Kasmidzhanov's world ranking is 54 at the moment but that should certainly improve when FIDE releases the next list in October. He is obviously a much stronger player than what his current rating of 2640 Elo points would indicate.

Tactical strength

His other strength is his tactics. "He is tactically very strong," says Thipsay, "and that's one of the reasons why he has an edge in the games of shorter duration."

You can't win a World title with tactics alone, of course. "He's a versatile player," says Dibyendu Barua, who finished runner-up to him in the Asian championship in Teheran in 1998. "But, yes, he's more tactical than positional.
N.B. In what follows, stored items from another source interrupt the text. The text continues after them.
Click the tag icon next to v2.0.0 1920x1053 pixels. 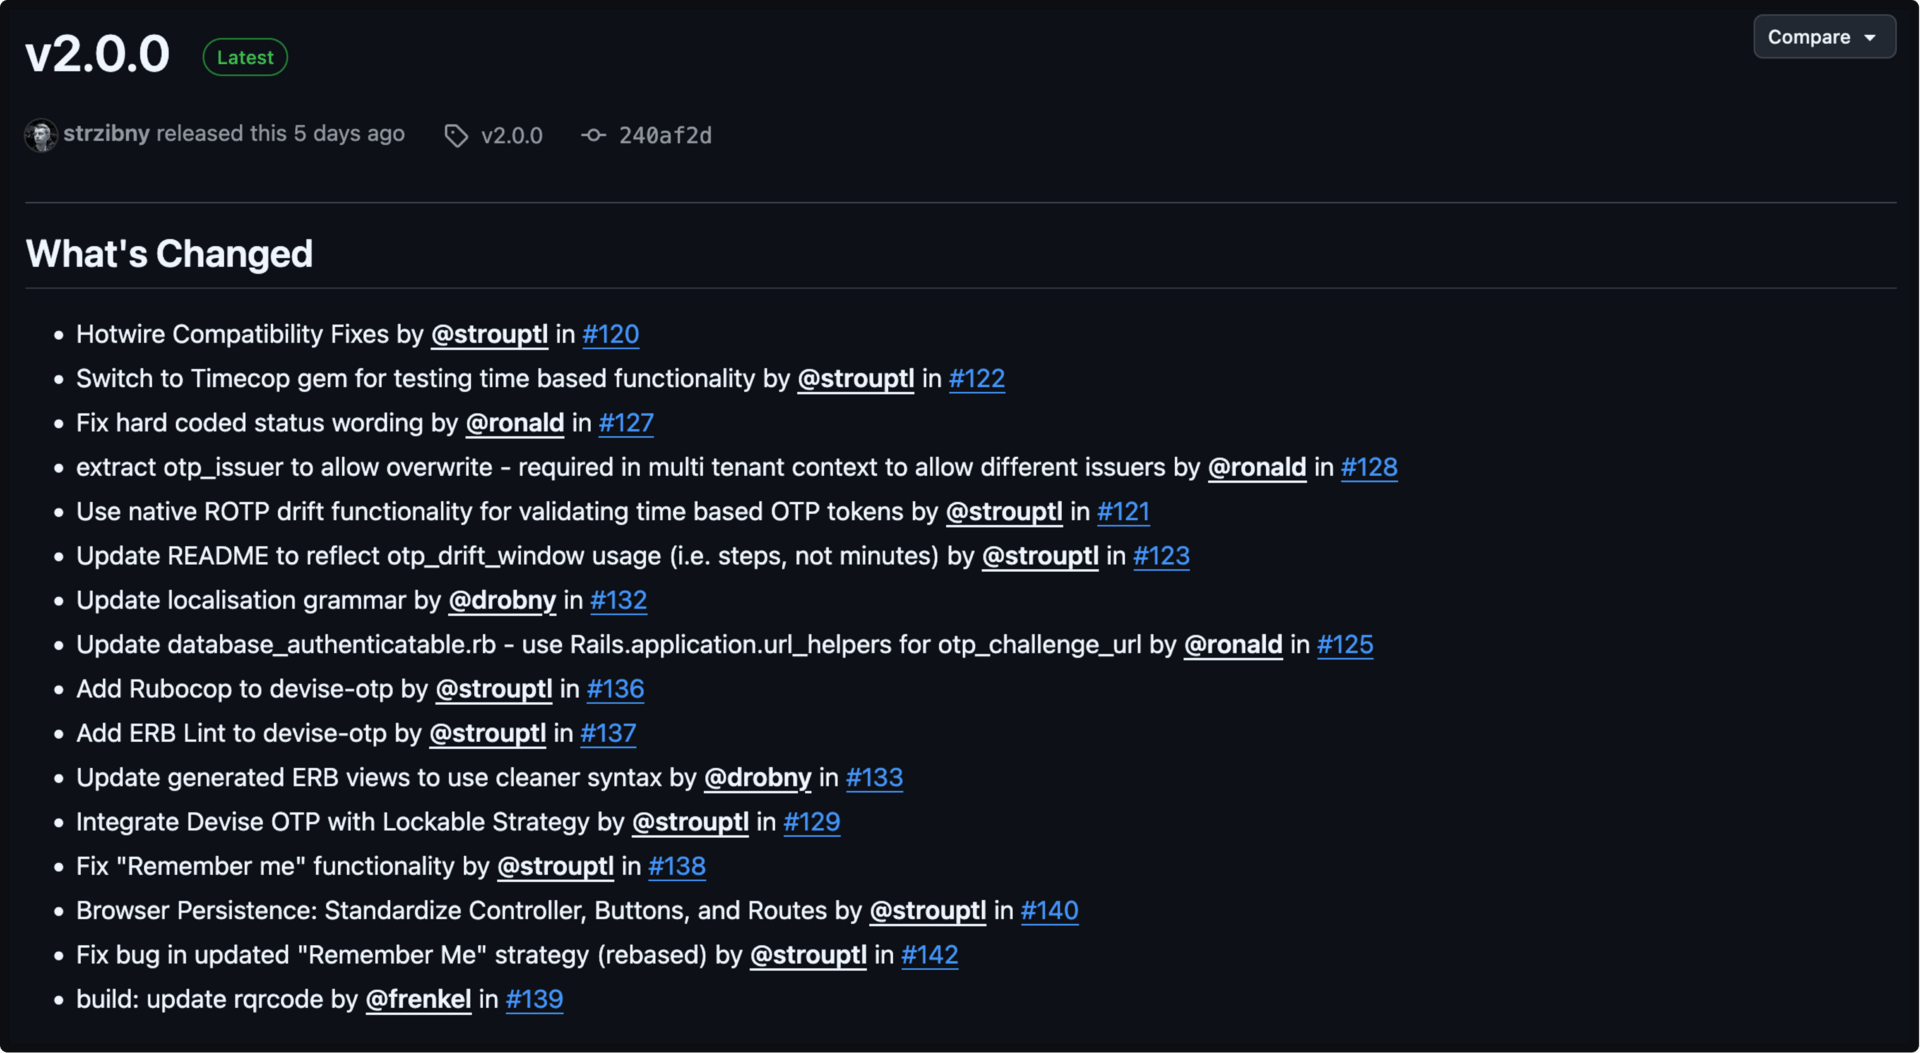coord(456,136)
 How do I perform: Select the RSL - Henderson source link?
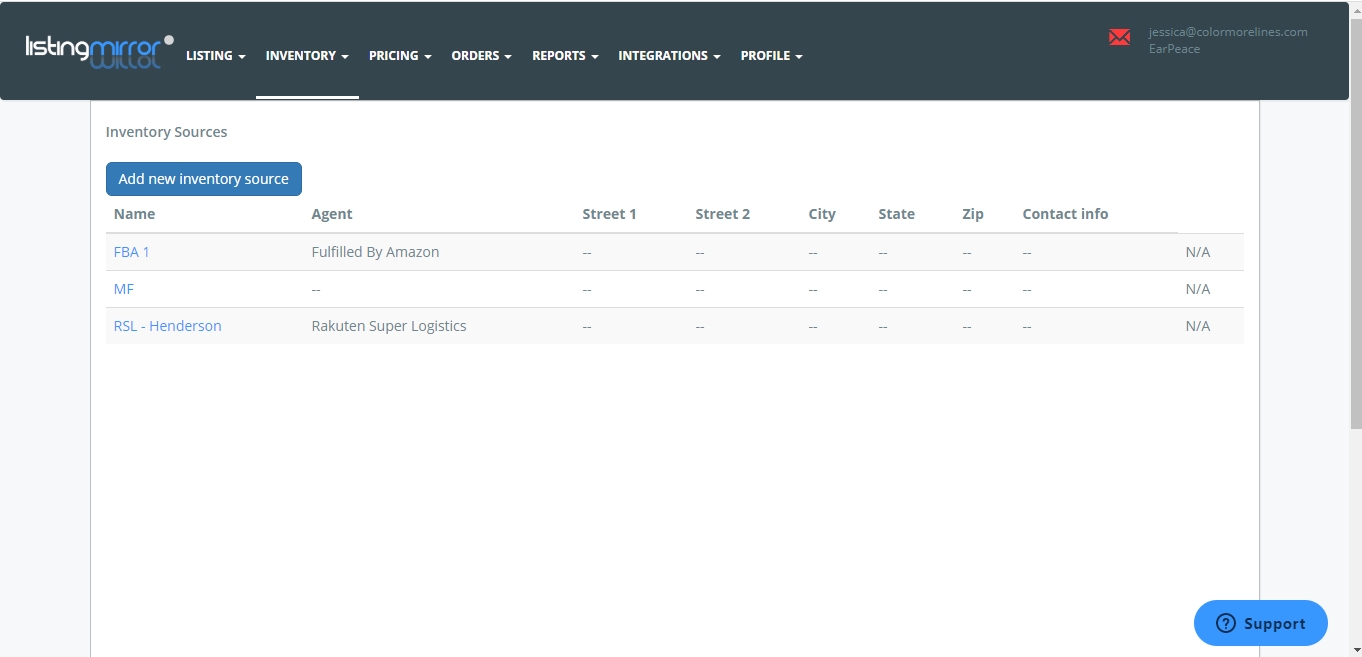(x=167, y=326)
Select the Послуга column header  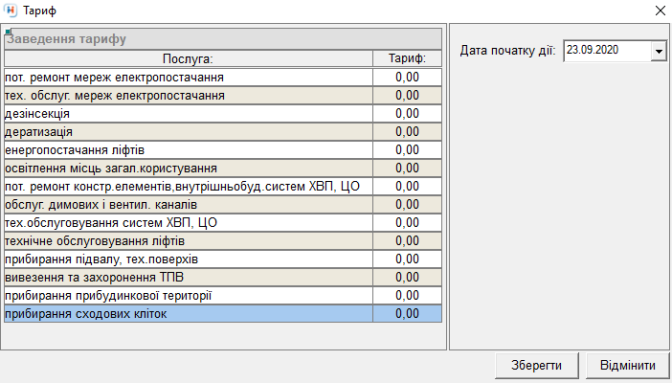pyautogui.click(x=188, y=58)
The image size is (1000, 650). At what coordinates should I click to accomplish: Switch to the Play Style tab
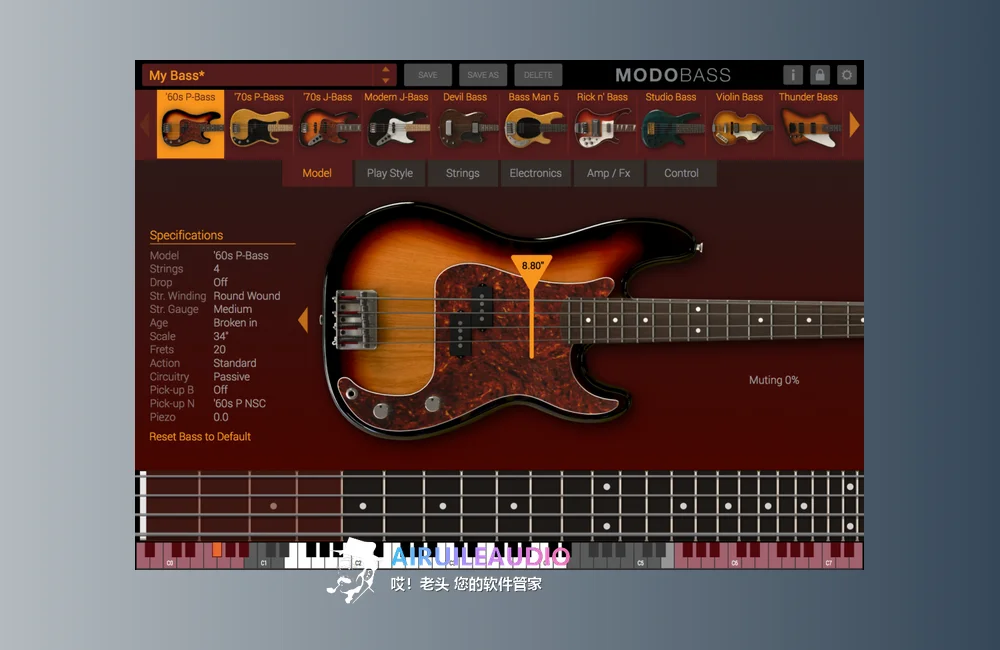point(390,173)
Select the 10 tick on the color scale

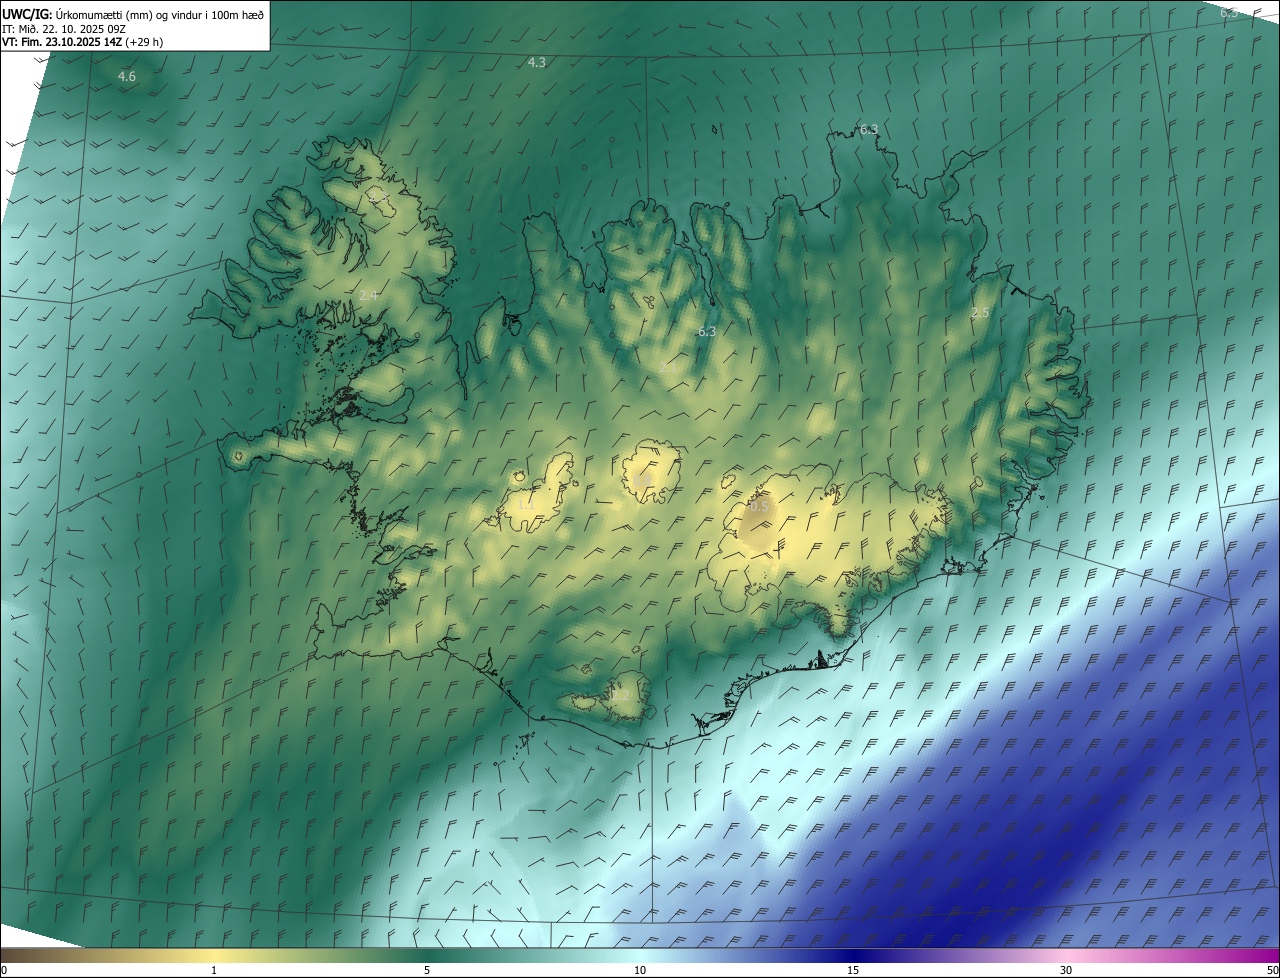[x=640, y=970]
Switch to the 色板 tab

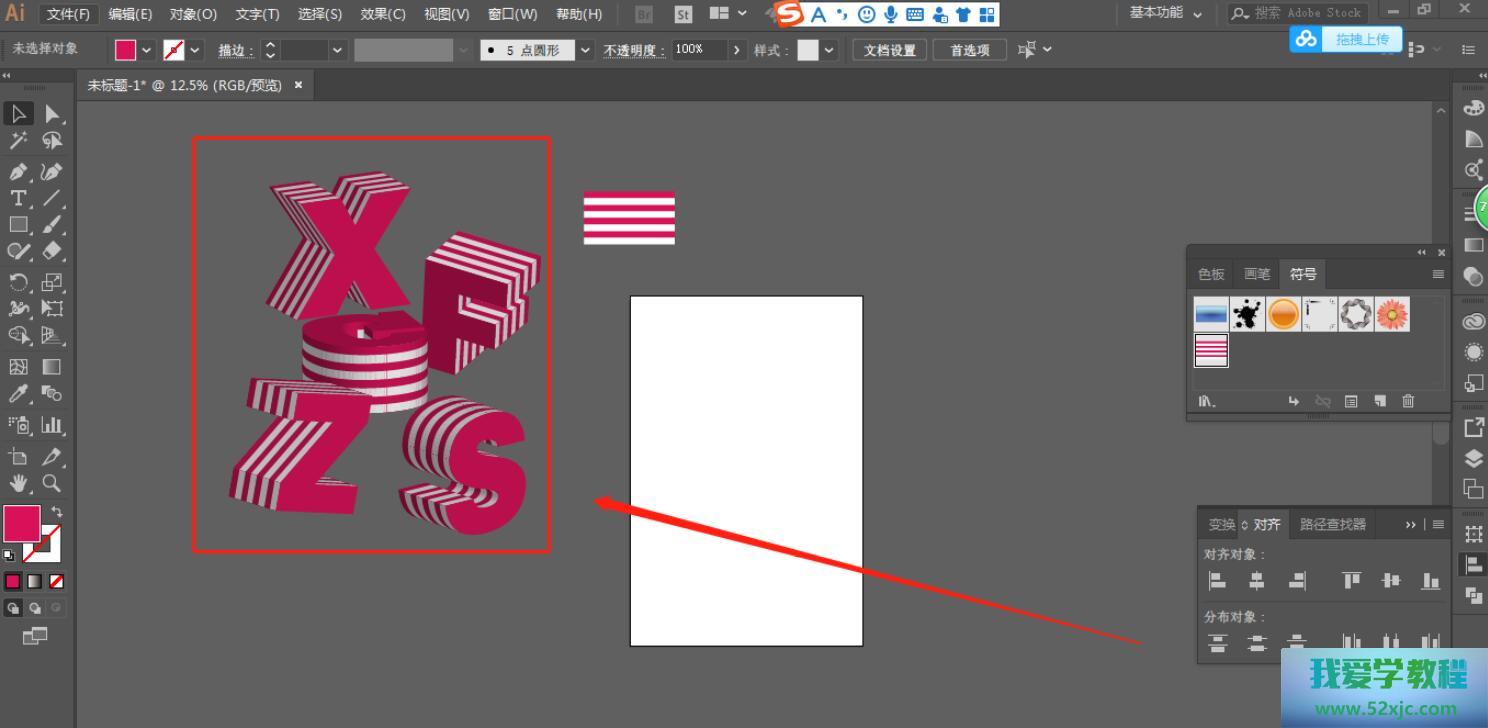tap(1211, 274)
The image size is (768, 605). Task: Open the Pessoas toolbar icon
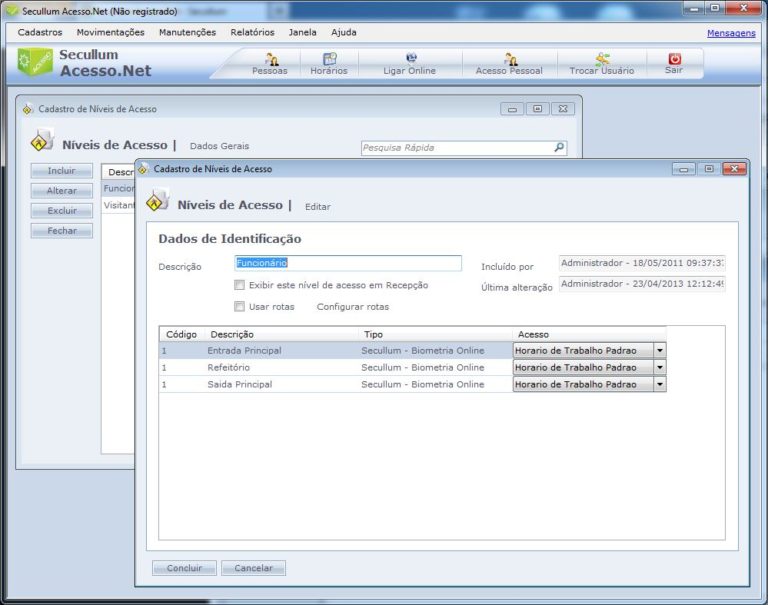tap(270, 63)
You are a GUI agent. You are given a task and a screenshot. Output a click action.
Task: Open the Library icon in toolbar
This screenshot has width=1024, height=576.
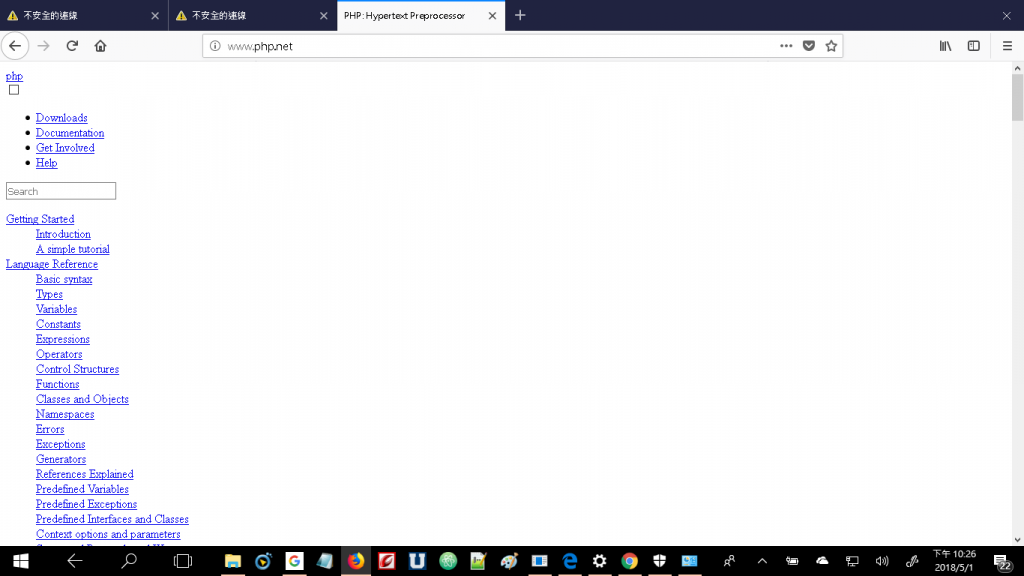945,46
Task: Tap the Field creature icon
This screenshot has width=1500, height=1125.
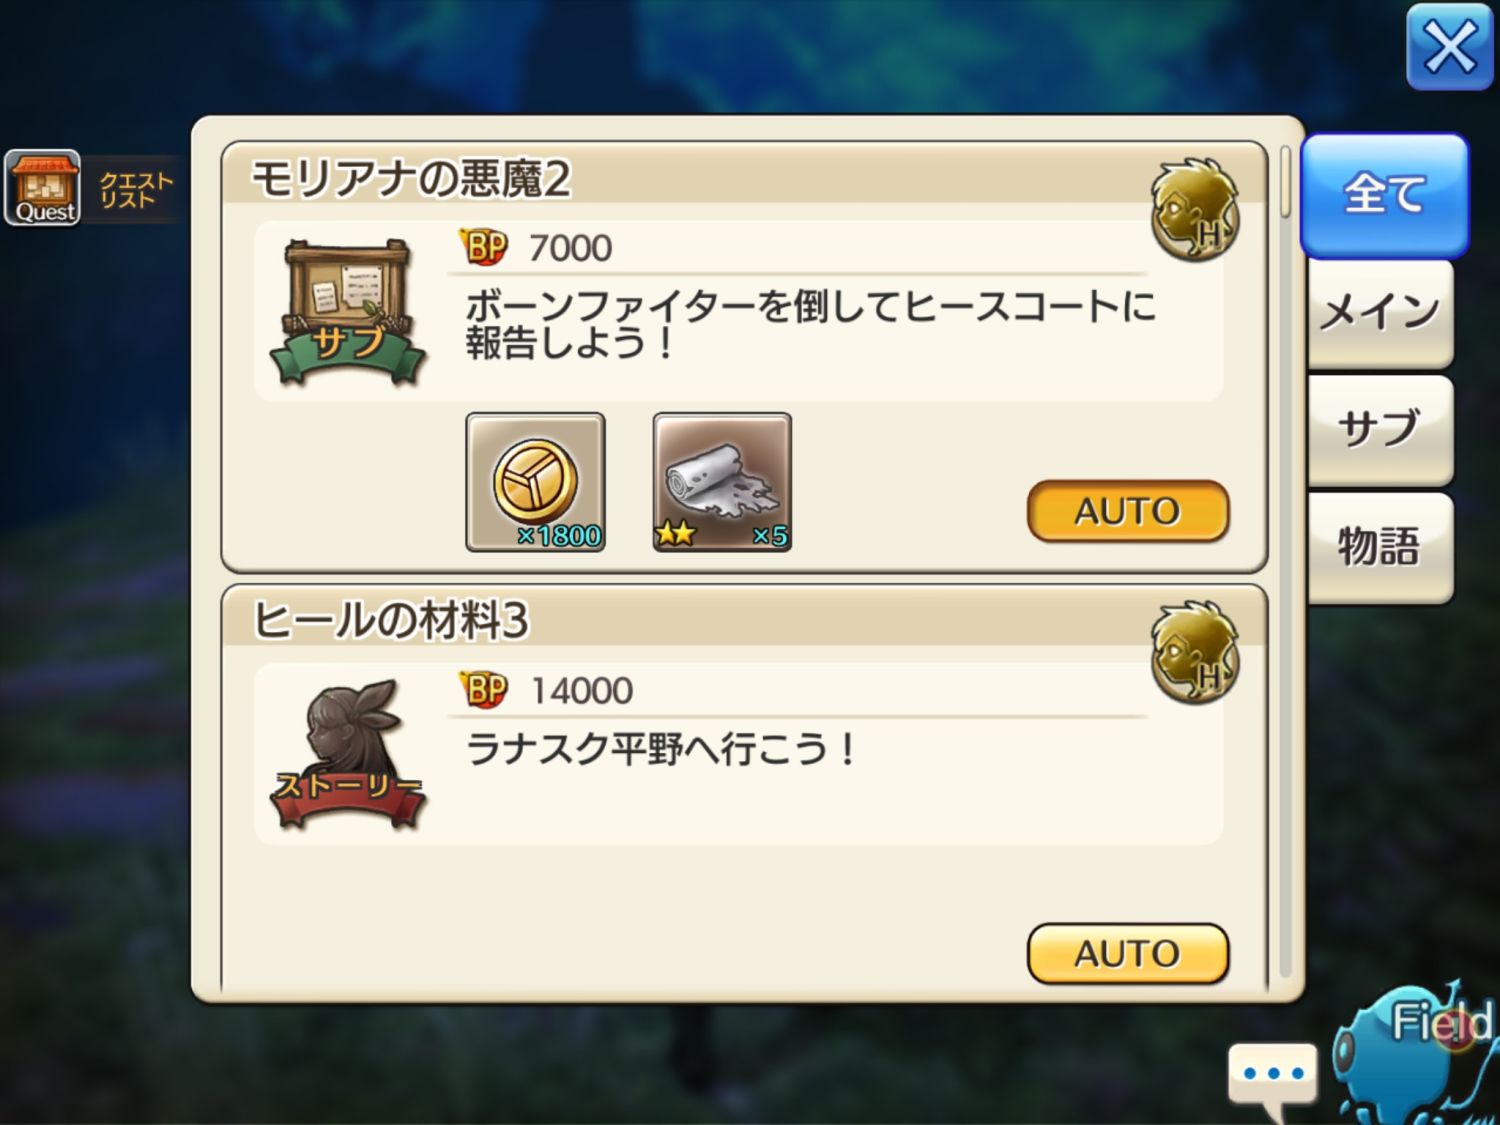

I had drawn my game with him in Teheran; I think it was in the penultimate round, but I didn't think at the time that I was playing a potential World champion."

The international chess community at large is of course reluctant to regard Kasimdzhanov as the ultimate World champion, just as it was when Khalifman took the crown five years ago. It's a fact that of the world's top 10 players, only two turned up in Tripoli. And there was none among the top five. But that's hardly Kasimdzhanov's fault. The top players stayed away by their own choice. And players such as Anand had logical reasons too (he was unhappy with FIDE's decision to give undue privileges to Garry Kasparov).

Kasimdzhanov himself would be the last person to claim that he is the best player in the world. But history would still say that he is the 18th World chess champion.

"And he's a most deserving champion too," says Harikrishna. After all, he did touch the 2700 rating once (a benchmark that separates the men from the boys). That was in 2001 October, when he was the World No. 11, with 2706 points.

Two best results

His two best results, apart from the World championship and the World Cup, have been his victories at Essen in 2001 (Category 15) and Pamplona in 2002 (Category 16). In 1999, he was the runner-up at the World junior championship in Yeravan, Armenia.

"Every single player who keeps on playing and fighting will have his success," he said in an interview shortly after his victory in Libya. "Everybody who tries will have his Linares or his Tripoli. You must learn to overcome the doubts you have in your mind."

He overcame his own doubts in stunning fashion in Tripoli. Yes, it's likely that he had some doubts about his own skills. They did surface fleetingly during that interview in Mumbai. That night he had even talked of having thoughts about looking beyond chess. Evidently, he wasn't happy with what he had achieved. Of course, he was feeling a little low then; he had a disappointing time in Mumbai, after drawing too many games. And this came straight after a disastrous Asian team championship in Jodhpur ("That was my worst performance ever," he had said).


During that interview, and during some other chats one had with him in Mumbai, he appeared to be a cultured, well-read and imaginative young man. Another striking aspect was his command over English; he used the language so well, much better than most chess players from the erstwhile Soviet Union. "I do like the language, yes," he said.

Reading is his hobby. He seemed happy to talk about the classics in Russian literature.

As Thipsay pointed out, Kasimdzhanov, who lives in Germany, is the first Muslim World chess champion. That means now we have World champions from all the major religions. The first World champion, Wilhelm Steinitz, was a Jew, Anand is a Hindu and of course there have been many Christian World champions.

Chess followers in India will have an opportunity to see the new world champion in action soon at the Category 16 Super GM tournament in Pune from September 2.